Task directions: Beginning with the line that contains "info@tu1.pl (309, 9)", retype the entries below exactly, ending with the line that contains "Prendre un rendez-vous (65, 1953)". Leave out any pictures.

Records:
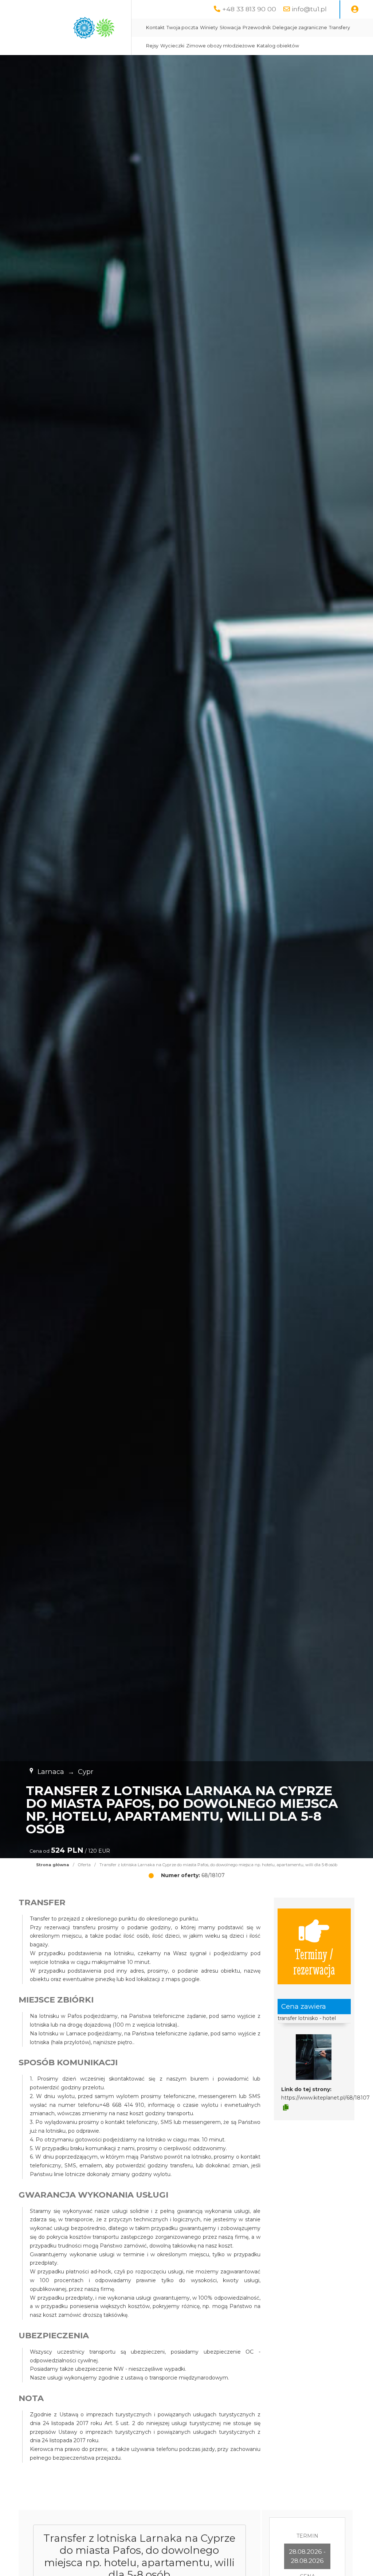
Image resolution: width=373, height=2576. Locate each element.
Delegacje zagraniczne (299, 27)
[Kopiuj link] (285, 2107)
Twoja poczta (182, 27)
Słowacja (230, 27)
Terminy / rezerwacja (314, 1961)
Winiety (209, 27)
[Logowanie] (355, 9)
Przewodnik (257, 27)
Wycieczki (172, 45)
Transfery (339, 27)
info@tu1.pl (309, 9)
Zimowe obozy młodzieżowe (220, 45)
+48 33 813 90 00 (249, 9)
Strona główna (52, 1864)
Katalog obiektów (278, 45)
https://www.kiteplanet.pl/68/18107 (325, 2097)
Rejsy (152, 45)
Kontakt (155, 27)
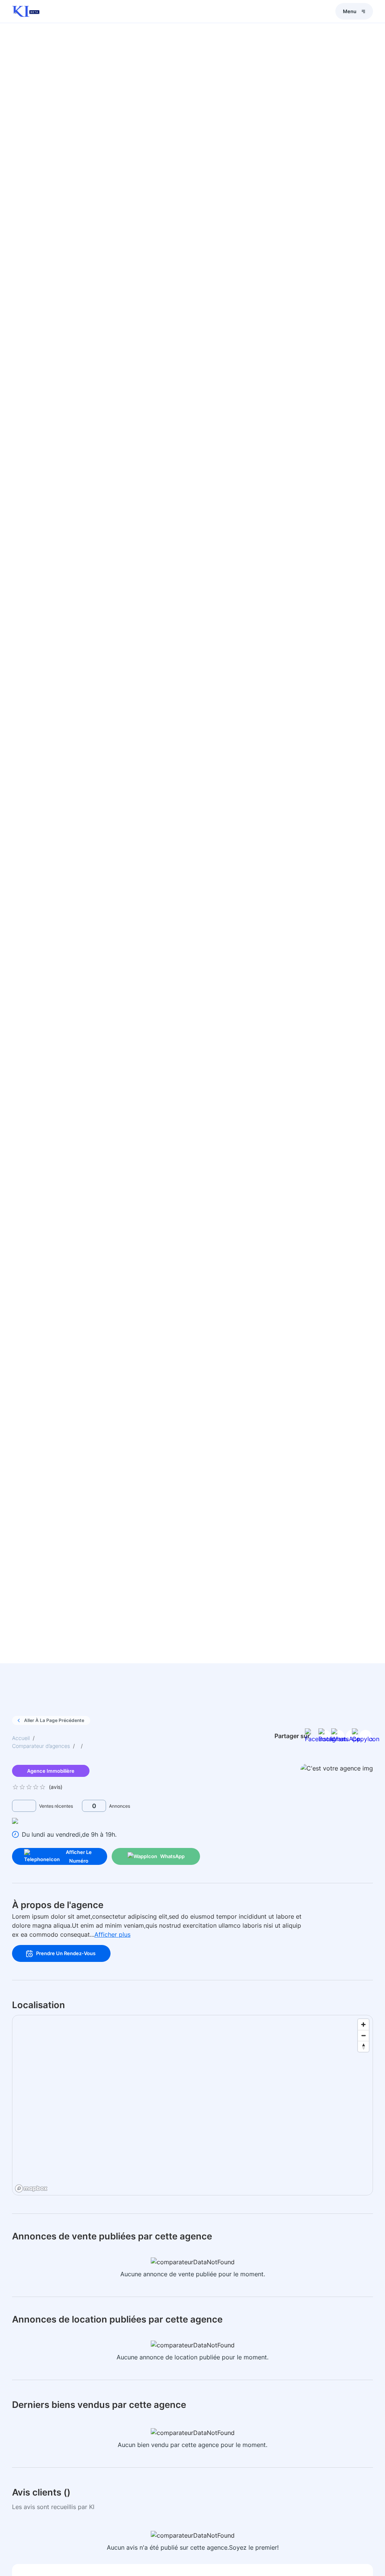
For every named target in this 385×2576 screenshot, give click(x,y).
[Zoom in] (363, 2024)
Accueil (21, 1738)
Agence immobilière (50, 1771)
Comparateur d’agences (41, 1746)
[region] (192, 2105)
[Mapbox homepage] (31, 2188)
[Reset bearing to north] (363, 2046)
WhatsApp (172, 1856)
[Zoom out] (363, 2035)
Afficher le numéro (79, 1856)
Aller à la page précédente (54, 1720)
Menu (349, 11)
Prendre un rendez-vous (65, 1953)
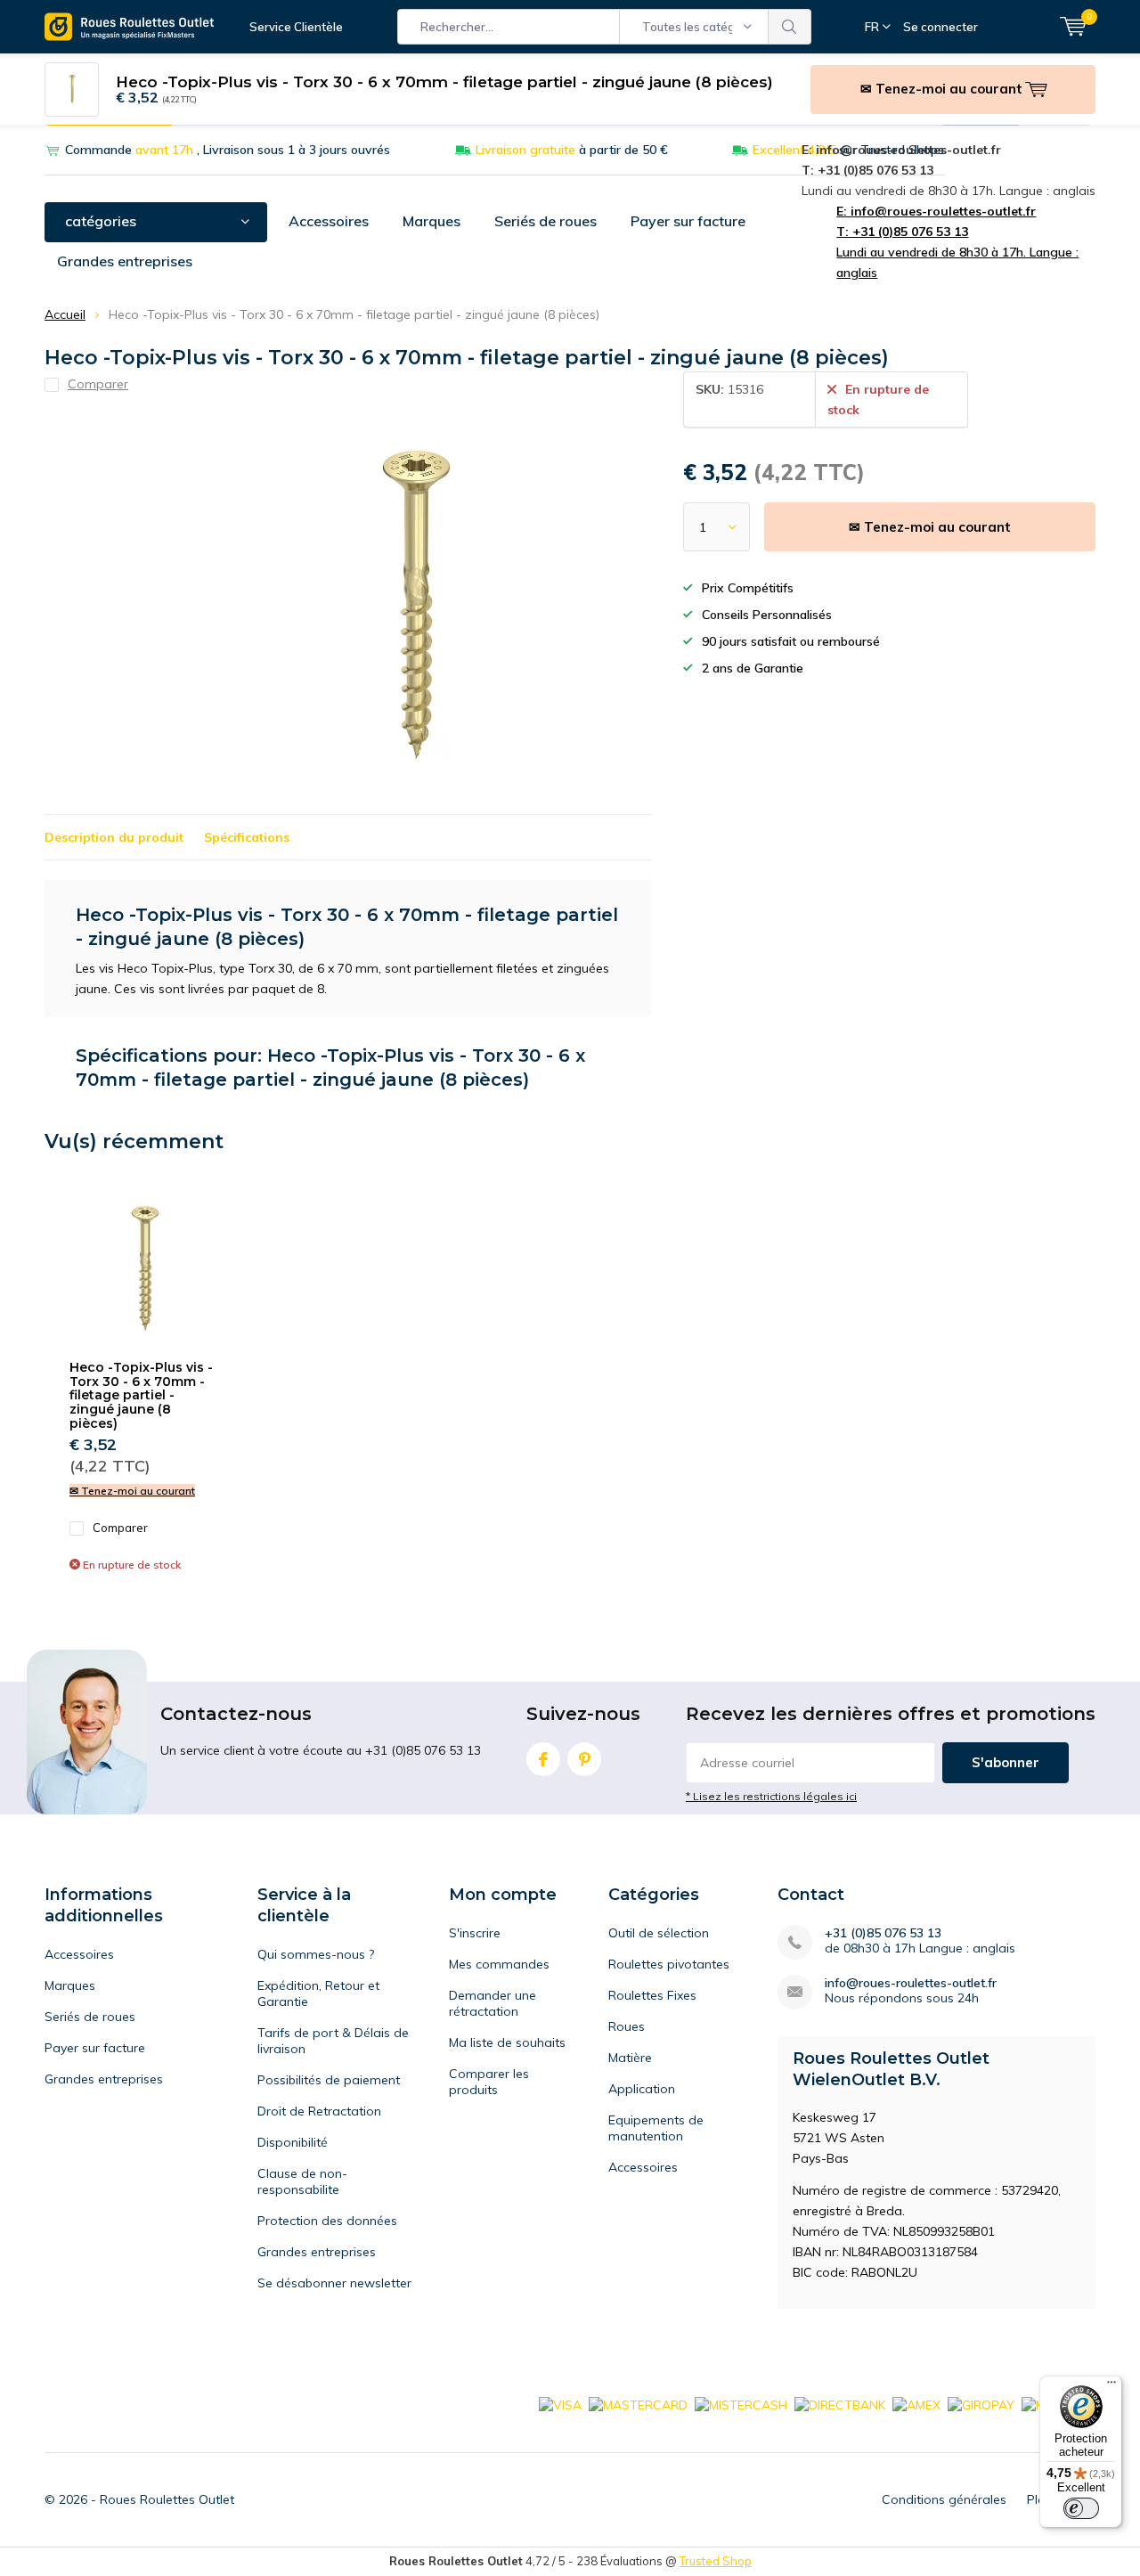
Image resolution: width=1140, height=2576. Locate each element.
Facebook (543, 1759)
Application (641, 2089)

Output for this task:
info@tu1.pl (309, 9)
Zimowe obozy młodzieżowe (220, 45)
+48 33 813 90 00 (249, 9)
Strona główna (52, 1864)
Katalog obiektów (278, 45)
https://www.kiteplanet.pl/68/18107 (325, 2097)
Rejsy (152, 45)
Kontakt (155, 27)
For every named target in this 385×2576 screenshot, give click(x,y).
[Zoom in] (363, 2024)
Accueil (21, 1738)
Agence immobilière (50, 1771)
Comparateur d’agences (41, 1746)
[region] (192, 2105)
[Mapbox homepage] (31, 2188)
[Reset bearing to north] (363, 2046)
WhatsApp (172, 1856)
[Zoom out] (363, 2035)
Afficher le numéro (79, 1856)
Aller à la page précédente (54, 1720)
Menu (349, 11)
Prendre un rendez-vous (65, 1953)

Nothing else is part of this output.